The Attorney General filed the summons, seeking permission from the Port-of-Spain High Court, to sell 11 properties to offset a debt for the destruction of Police Headquarters and damage to the Red House, during the 1990 attempted coup. Justice Rajendra Narine admitted Bakr's affidavit into evidence, but the AG appealed. The Court of Appeal ejected the affidavit from the case. Bakr went to the Privy Council, and on May 5, 2009, the Law Lords dismissed the appeal, but expressed reservations at the contents of the affidavit.
Lord Carswell said if the contents were true, that private arrangement between Manning and Bakr was corrupt within the meaning...of Section 3 (of the Prevention of Corruption Act 1987) and "each party to the agreement was acting in contravention of the section." "If the Prime Minister made an agreement on the lines alleged in the affidavit, it could not have been made on behalf of the State," Carswell said. "The essence of the agreement between the Prime Minister and Mr Abu Bakr on behalf of the Jamaat was that certain advantages would be given to the Jamaat out of state property, in return for securing voting support for the Prime Minister's political party." The local Court of Appeal held that the agreement was illegal at common law. Carswell held that the agreement was illegal from its inception.

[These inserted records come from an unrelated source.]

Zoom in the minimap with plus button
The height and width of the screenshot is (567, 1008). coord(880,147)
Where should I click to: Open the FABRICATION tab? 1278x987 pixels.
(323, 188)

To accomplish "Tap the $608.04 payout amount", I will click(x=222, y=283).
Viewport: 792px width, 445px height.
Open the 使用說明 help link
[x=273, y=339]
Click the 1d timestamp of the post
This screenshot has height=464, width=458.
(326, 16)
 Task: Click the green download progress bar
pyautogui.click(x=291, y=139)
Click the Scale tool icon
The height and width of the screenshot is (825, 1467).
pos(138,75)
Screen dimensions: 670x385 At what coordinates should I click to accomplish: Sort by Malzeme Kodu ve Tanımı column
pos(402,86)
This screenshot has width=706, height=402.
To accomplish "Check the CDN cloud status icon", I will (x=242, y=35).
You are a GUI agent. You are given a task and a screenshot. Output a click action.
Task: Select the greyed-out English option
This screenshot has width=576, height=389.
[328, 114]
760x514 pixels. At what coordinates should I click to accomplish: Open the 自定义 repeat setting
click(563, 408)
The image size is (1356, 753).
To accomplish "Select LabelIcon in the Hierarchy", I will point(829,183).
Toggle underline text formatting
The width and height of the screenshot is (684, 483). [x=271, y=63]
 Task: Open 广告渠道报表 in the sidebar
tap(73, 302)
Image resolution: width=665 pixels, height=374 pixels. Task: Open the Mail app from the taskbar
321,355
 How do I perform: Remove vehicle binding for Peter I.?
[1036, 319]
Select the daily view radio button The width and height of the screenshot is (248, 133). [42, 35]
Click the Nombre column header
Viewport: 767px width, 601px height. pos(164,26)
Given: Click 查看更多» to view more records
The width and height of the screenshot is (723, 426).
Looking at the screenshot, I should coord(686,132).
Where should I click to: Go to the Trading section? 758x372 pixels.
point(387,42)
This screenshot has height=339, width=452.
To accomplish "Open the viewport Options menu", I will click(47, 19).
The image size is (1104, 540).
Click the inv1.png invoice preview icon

The case against the Muslimeen leader began in 1994 when the State began proceedings against him and 113 members of the Jamaat for burning down Police Headquarters and damaging the Red House, during the attempted coup in July 1990. On September 6, 1996, the State obtained judgment against Bakr and the Jamaat and on October 15, 2001, Justice Joseph Tam assessed judgment in the sum of $15 million with interest. The obligation climbed to $32 million in 2006. However, when the Attorney General issued a summons demanding the sale of 11 properties in an effort to satisfy the judgment, Bakr swore to an affidavit that he and Manning had met several times and agreed that the State would not enforce the judgment to recover the money. Bakr claimed that there was a clear understanding with Manning that he, Bakr, would mobilise young people to vote for the PNM in marginal constituencies in 2002. He said the meetings with the Prime Minister also agreed on the need for Bakr to assist in curbing the increase in crime in certain areas. Bakr claimed he presented Manning with a list of what the Jamaat wanted in exchange for assisting the governing party and the Government.